§ TASK TO COMPLETE: Take the line that contains "Task: Click the indent" as the start and the last line of the entries as the end, and print both and everything between them exactly, without the pictures.

§ TASK DATA:

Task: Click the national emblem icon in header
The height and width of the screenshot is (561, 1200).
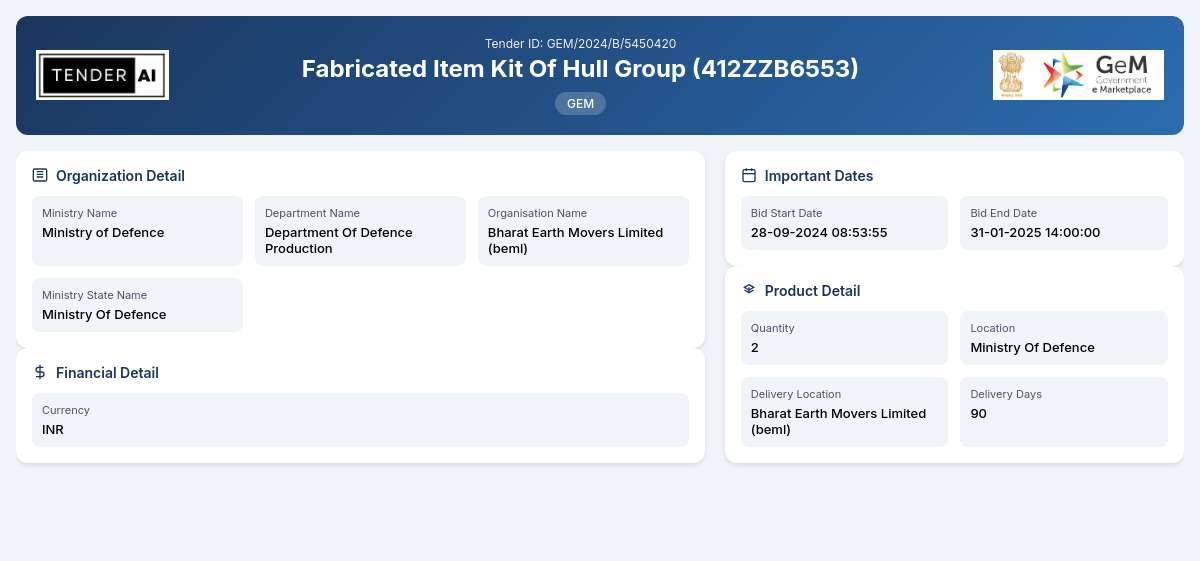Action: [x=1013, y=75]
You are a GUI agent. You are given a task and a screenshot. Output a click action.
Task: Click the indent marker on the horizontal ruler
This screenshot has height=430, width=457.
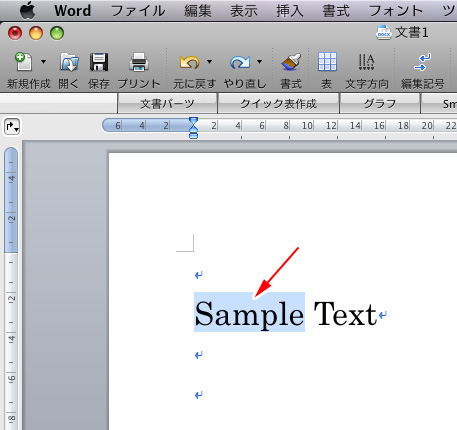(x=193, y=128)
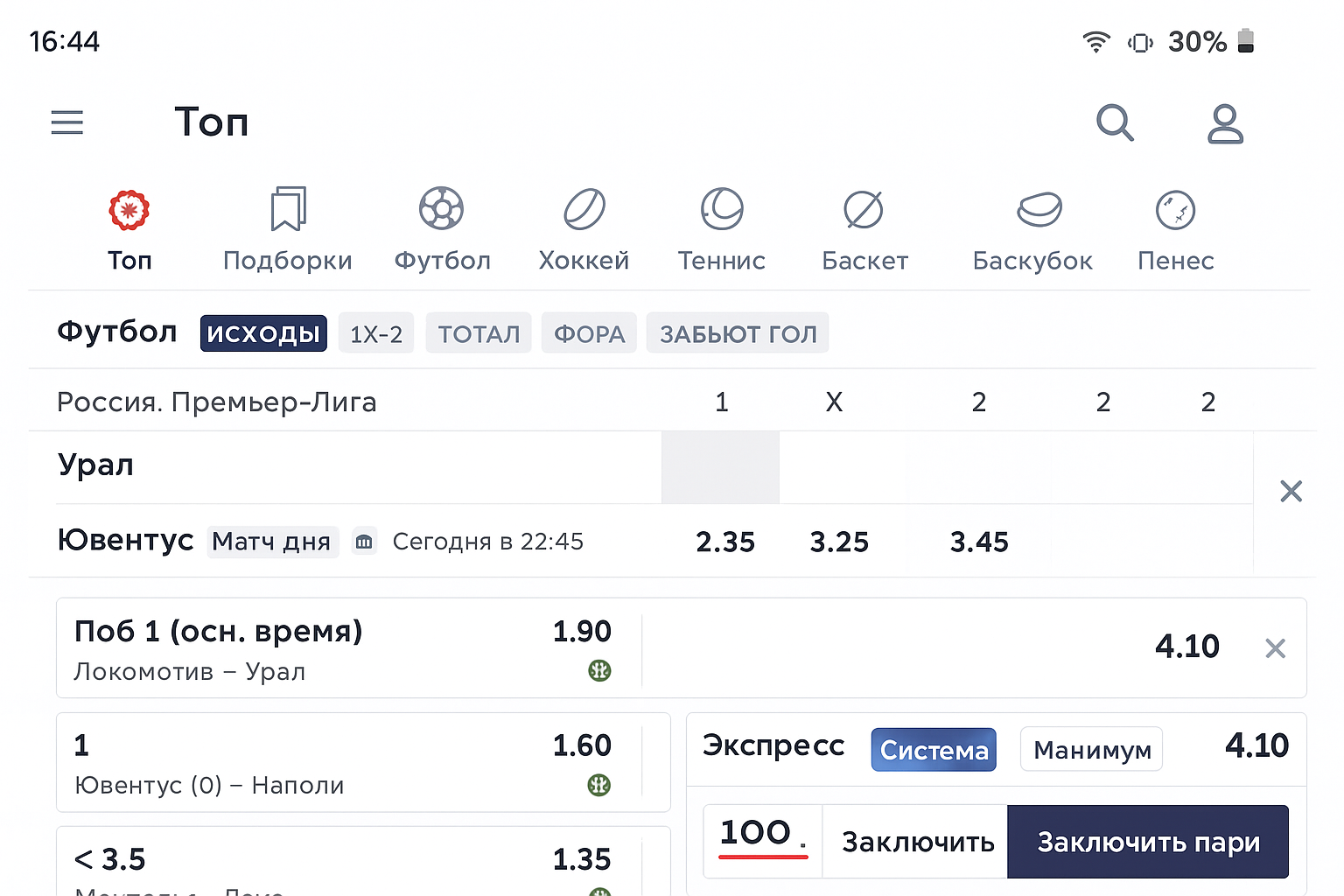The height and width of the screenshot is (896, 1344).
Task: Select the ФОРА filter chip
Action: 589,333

§ THE ANSWER:
Task: Click the indent marker on the horizontal ruler
This screenshot has height=430, width=457.
(x=193, y=128)
The height and width of the screenshot is (896, 1344).
Task: Select the ФОРА filter chip
Action: 589,333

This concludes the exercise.